[Distutils] use of '_' in package name causing version parsing issue?

P.J. Eby pje at telecommunity.com
Thu Mar 11 16:43:02 CET 2010

At 12:38 PM 3/11/2010 +0530, Baiju M wrote:
>On Thu, Mar 11, 2010 at 11:05 AM, Baiju M <mbaiju at zeomega.com> wrote:
> > If "_" is a valid project_name identifier, why it is replaces with "-" ?

In order to have a canonicalized name form which can be escaped in 
filenames for unambiguous identification of an egg's project and version.

Egg filenames use '-' as a separator between name, version, python 
version, and platform.  A '-' in any of these components is escaped 
as '_', so that the '-' remains a viable and unambiguous 
separator.  This means that '_' gets turned back into a '-' when 
unescaped, so the mapping between '_' and '-' is part of the 
safe_name canonical form.

>There nearly 300 packages in PyPI with "_" in the package name.
>For all the packages built using Setuptools, the "Name" field in
>the PKG-INFO file is replaced with "-".
>I checked some of the packages built with "distutils.core" [1]
>Distutils is not replacing "Name" field in PKG-INFO file
>with "-".
>Why Setuptools is behaving different from Distutils ?

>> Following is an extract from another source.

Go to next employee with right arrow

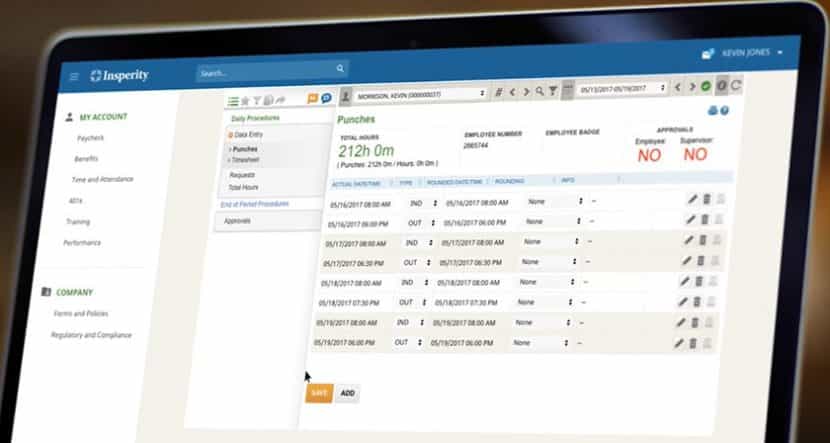pyautogui.click(x=527, y=91)
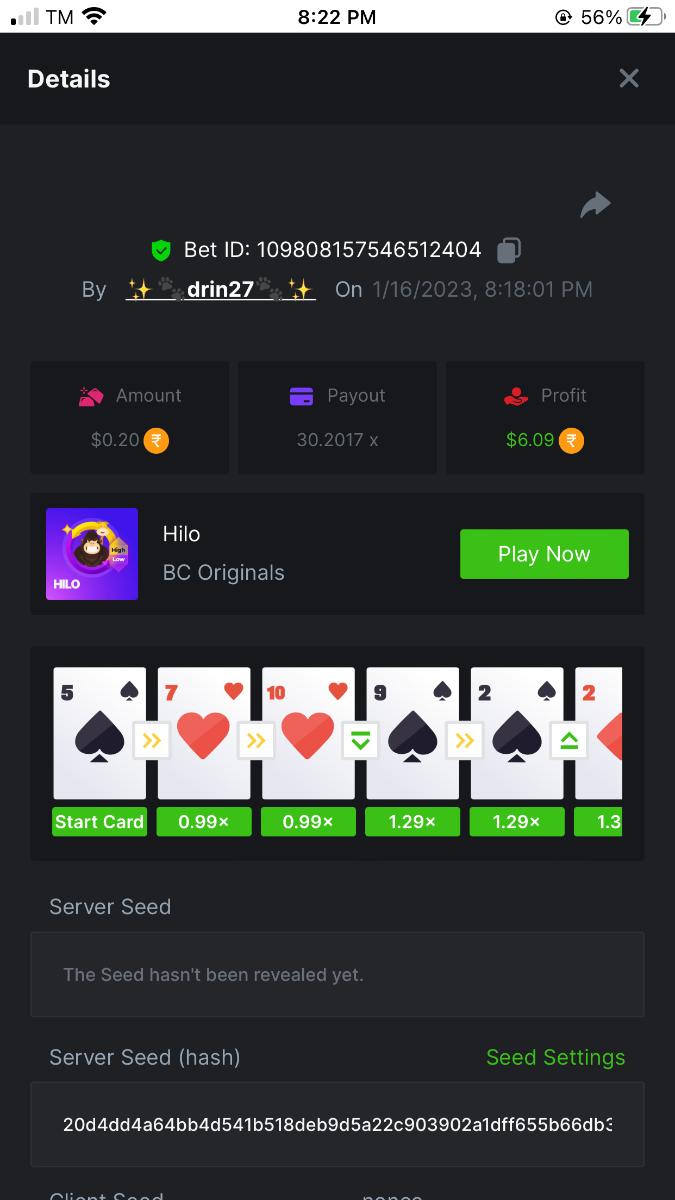
Task: Tap the 10 of hearts card
Action: [x=308, y=733]
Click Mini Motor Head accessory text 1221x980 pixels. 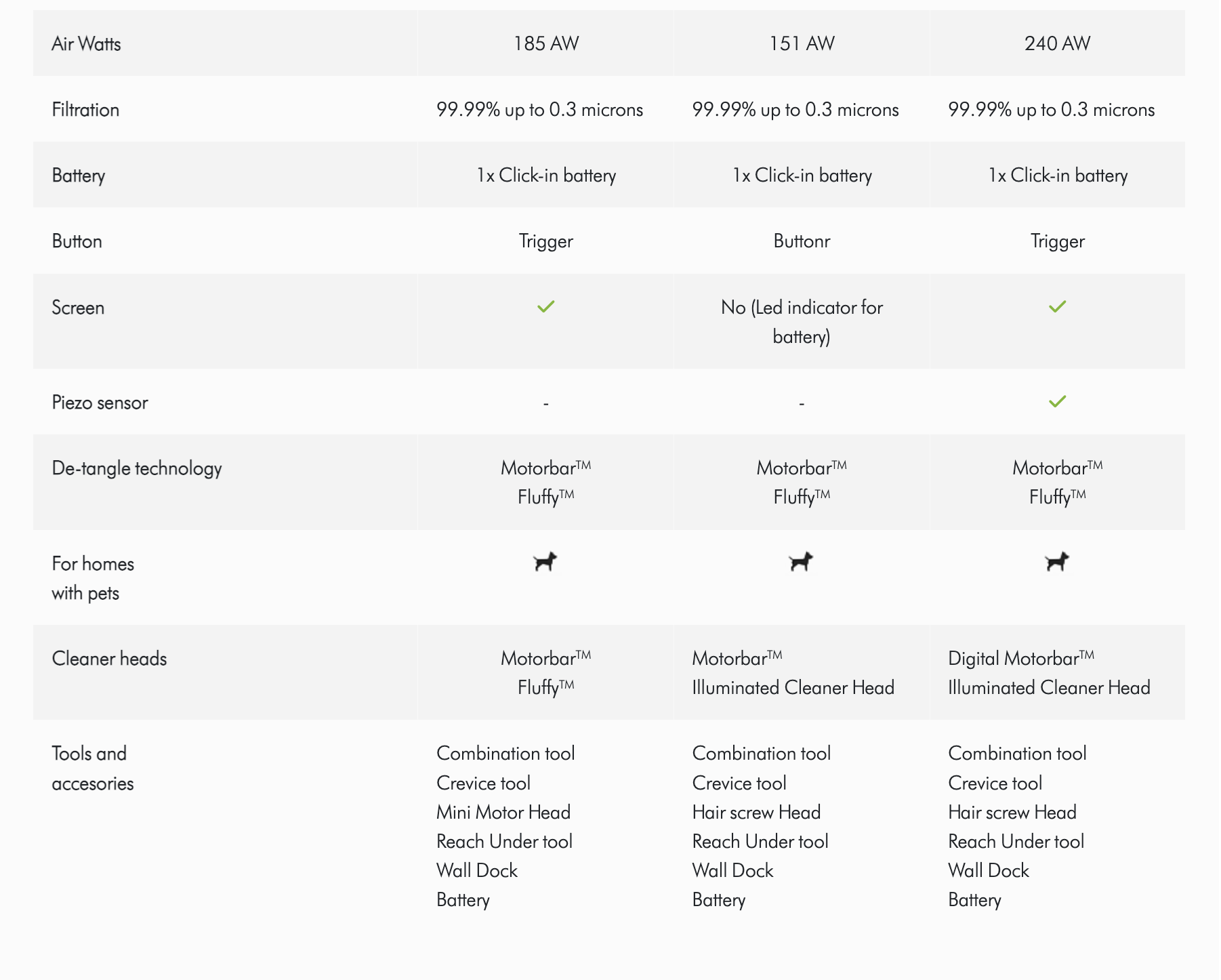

Because distutils wasn't built in a world where: package names needed 
to be uniquely and unambiguously machine-parseable from 
filenames.  The code that easy_install has for dealing with 
distutils-named source distributions has to guess at possible 
interpretations of those filenames, because distutils filenames don't 
distinguish between a '-' in a name or version, and a '-' *between* 
names and versions.

Ultimately, the simplest way to deal with this was to treat runs of 
'_' (or any other non-alphanum, non-dot character), as being 
identical to a single '-'.

>Buildout has a functionality to "pin-down" ("lock down"/"nail down") versions
>of eggs (distribution?).  There is another functionality to enforce
>versions of all eggs used in a particular Buildout configuration.  If we
>use "_" as the package name (distribution name?), this functionality is not

Your comparisons should be based on the 'key' attribute of 
Distribution and Requirement objects, rather than relying on direct 
string operations of your own.  The 'key' attribute contains a form 
of project name suitable for equality/inequality comparisons.

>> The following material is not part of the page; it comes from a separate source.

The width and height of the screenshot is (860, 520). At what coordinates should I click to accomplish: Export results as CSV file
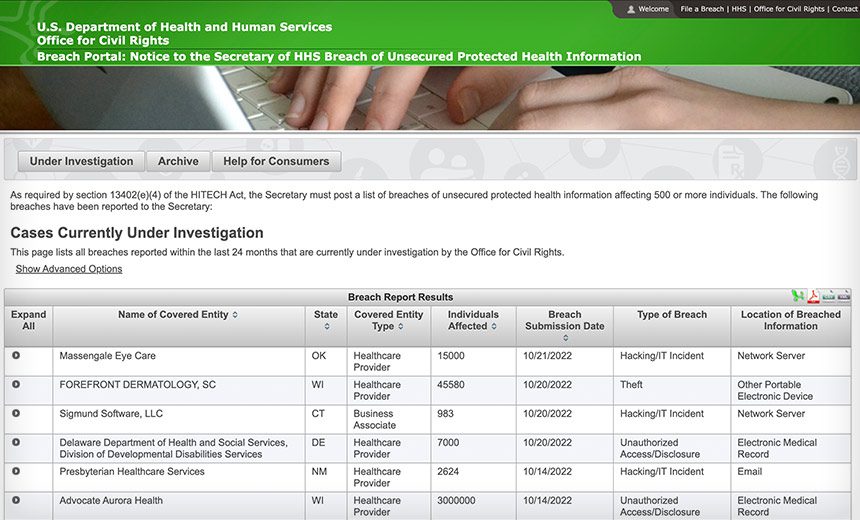[x=828, y=296]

In other words, you should not take unparsed data from your 
configuration and compare it against pkg_resources attributes.  Use 
constructors like using Requirement.parse() and 
Distribution.from_filename() to create objects with 'key' attributes, 
then compare keys, or just use Requirement.__contains__.  For example:

     if someDistribution in Requirement.parse(projname+'=='+exactversion):
          # someDistribution is exactly version exactversion of projname

The pkg_resources API is there precisely so that you don't have to 
know all the low-level details like syntax rules and escaping.